The integrity and quality of both draft and final genome assemblies were evaluated using Quast v5.0.2 (Gurevich et al. 2013), which provided essential statistics such as contig number, N50, and total assembly length. To estimate the assembly quality value (QV), Merqury v1.3 (Rhie et al. 2020) was employed, offering a k-mer based quantification of accuracy.
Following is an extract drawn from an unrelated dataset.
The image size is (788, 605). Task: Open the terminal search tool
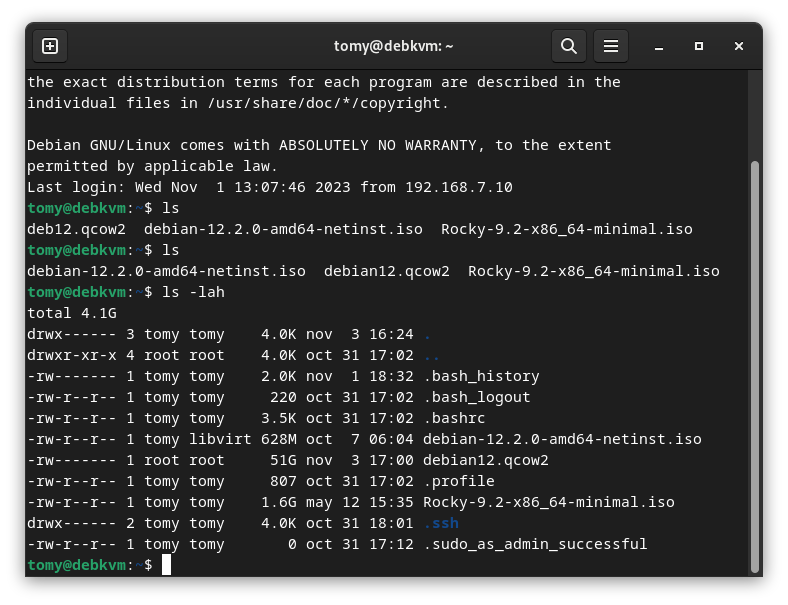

The completeness of the assemblies was gauged using the BUSCO database v5.3.0 (Simão et al. 2015). For the spatial organization of the genome, trimmed Hi-C reads were aligned to the phased assemblies with HiC-Pro v3.0.0 (Servant et al. 2015) and the resulting contact maps were visualized using Juicebox v1.11.08 (Durand et al. 2016), providing a chromosomal interaction overview. The two phased assemblies were aligned to each other and plotted to assess synteny using D-GENIES (Cabanettes and Klopp 2018). To further assess the assembly quality, the Long Terminal Repeat Assembly Index (LAI) (Ou et al. 2018) was calculated for each chromosome using LTR-retriever v2.5 (Ou and Jiang 2018). This index offers a measure of the completeness of long terminal repeat retrotransposons, which is indicative of the overall assembly quality, particularly in repeat-rich regions.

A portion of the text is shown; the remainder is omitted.